Index: gcc/doc/invoke.texi
===================================================================
--- gcc/doc/invoke.texi	(revision 251026)
+++ gcc/doc/invoke.texi	(working copy)
@@ -9458,6 +9458,17 @@ 
 This option is experimental and does not currently guarantee to
 disable all GCC optimizations that affect signaling NaN behavior.
 
+@item -fftz-math
+@opindex ftz-math
+This option is experimental. With this flag on GCC treats
+floating-point operations (except abs, class, copysign and neg) as
+they must flush subnormal input operands and results to zero
+(FTZ).

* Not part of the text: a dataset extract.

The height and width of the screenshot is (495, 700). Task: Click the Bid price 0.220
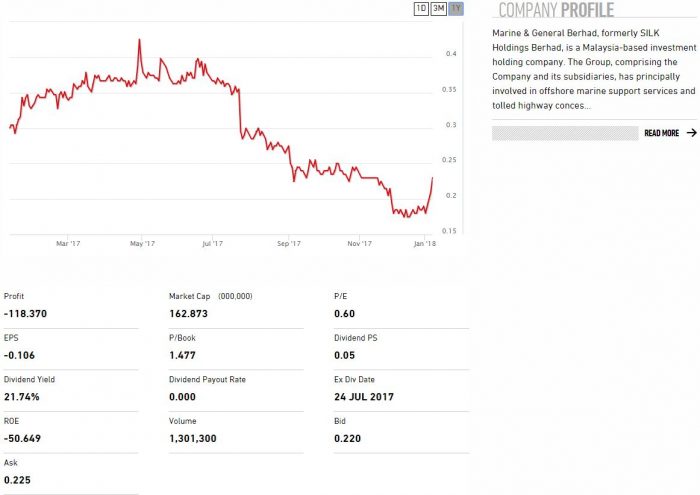[347, 438]
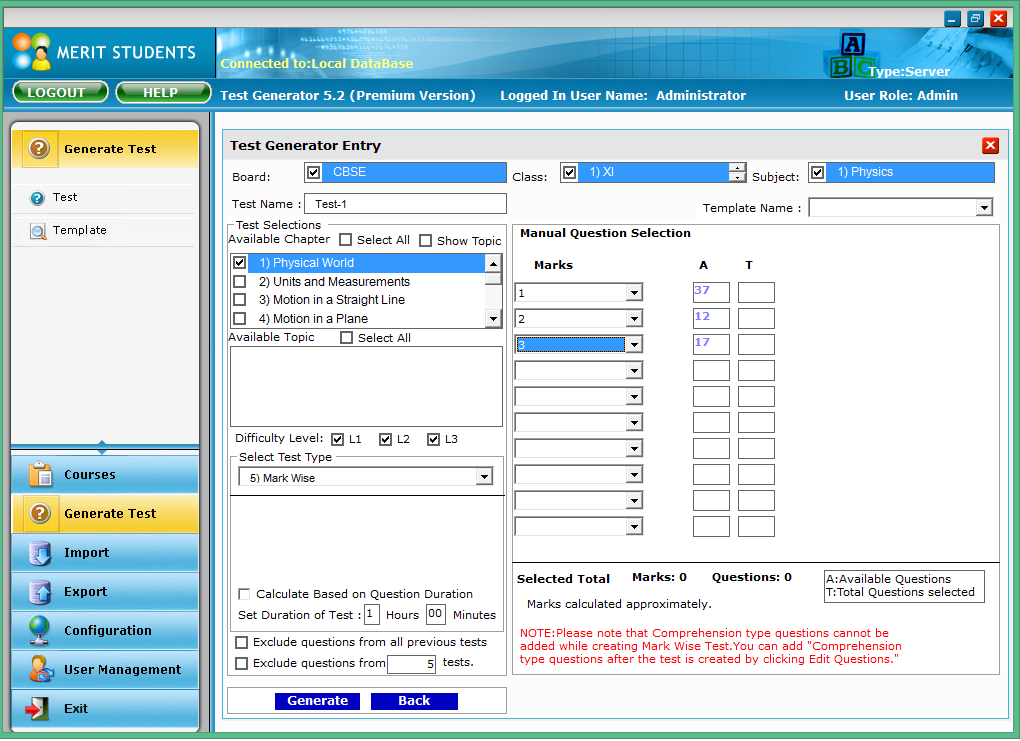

The FTZ rules are derived from HSA Programmers Reference Manual
+for the base profile. This alters optimizations that would break the
+rules, for example X * 1 -> X simplification. The option assumes the
+target supports FTZ in hardware and has it enabled - either by default
+or set by the user.
+
 @item -fno-fp-int-builtin-inexact
 @opindex fno-fp-int-builtin-inexact
 Do not allow the built-in functions @code{ceil}, @code{floor},
Index: gcc/fold-const-call.c
===================================================================
--- gcc/fold-const-call.c	(revision 251026)
+++ gcc/fold-const-call.c	(working copy)
@@ -697,7 +697,7 @@ 
 	      && do_mpfr_arg1 (result, mpfr_y1, arg, format));
 
     CASE_CFN_FLOOR:
-      if (!REAL_VALUE_ISNAN (*arg) || !flag_errno_math)

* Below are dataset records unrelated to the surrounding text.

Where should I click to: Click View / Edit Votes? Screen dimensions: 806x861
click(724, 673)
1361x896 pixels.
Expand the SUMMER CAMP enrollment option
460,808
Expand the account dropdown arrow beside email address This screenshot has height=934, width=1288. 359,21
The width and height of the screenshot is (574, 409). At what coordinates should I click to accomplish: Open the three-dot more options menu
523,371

+      if ((!REAL_VALUE_ISNAN (*arg) || !flag_errno_math) && !flag_ftz_math)
 	{
 	  real_floor (result, format, arg);
 	  return true;
@@ -705,7 +705,7 @@ 
       return false;
 
     CASE_CFN_CEIL:
-      if (!REAL_VALUE_ISNAN (*arg) || !flag_errno_math)
+      if ((!REAL_VALUE_ISNAN (*arg) || !flag_errno_math) && !flag_ftz_math)
 	{
 	  real_ceil (result, format, arg);
 	  return true;
Index: gcc/match.pd
===================================================================
--- gcc/match.pd	(revision 251026)
+++ gcc/match.pd	(working copy)
@@ -143,6 +143,7 @@ 
 (simplify
  (mult @0 real_onep)
  (if (!HONOR_SNANS (type)
+      && !flag_ftz_math
       && (!HONOR_SIGNED_ZEROS (type)
           || !COMPLEX_FLOAT_TYPE_P (type)))
   (non_lvalue @0)))
@@ -151,6 +152,7 @@ 
 (simplify
  (mult @0 real_minus_onep)
   (if (!HONOR_SNANS (type)
+       && !flag_ftz_math
        && (!HONOR_SIGNED_ZEROS (type)
            || !COMPLEX_FLOAT_TYPE_P (type)))
    (negate @0)))
@@ -332,13 +334,13 @@ 
 /* In IEEE floating point, x/1 is not equivalent to x for snans.  */
 (simplify
  (rdiv @0 real_onep)
- (if (!HONOR_SNANS (type))
+ (if (!HONOR_SNANS (type) && !flag_ftz_math)
   (non_lvalue @0)))
 
 /* In IEEE floating point, x/-1 is not equivalent to -x for snans.  */
 (simplify
  (rdiv @0 real_minus_onep)
- (if (!HONOR_SNANS (type))
+ (if (!HONOR_SNANS (type) && !flag_ftz_math)
   (negate @0)))
 
 (if (flag_reciprocal_math)
Index: gcc/simplify-rtx.c
===================================================================
--- gcc/simplify-rtx.c	(revision 251026)
+++ gcc/simplify-rtx.c	(working copy)
@@ -2565,8 +2565,10 @@ 
 	return op1;
 
       /* In IEEE floating point, x*1 is not equivalent to x for
-	 signalling NaNs.  */
+	 signalling NaNs.
+	 For -fftz-math, x*1 is not equivalent to x for subnormals. */
       if (!HONOR_SNANS (mode)
+	  && (FLOAT_MODE_P (mode) && !flag_ftz_math)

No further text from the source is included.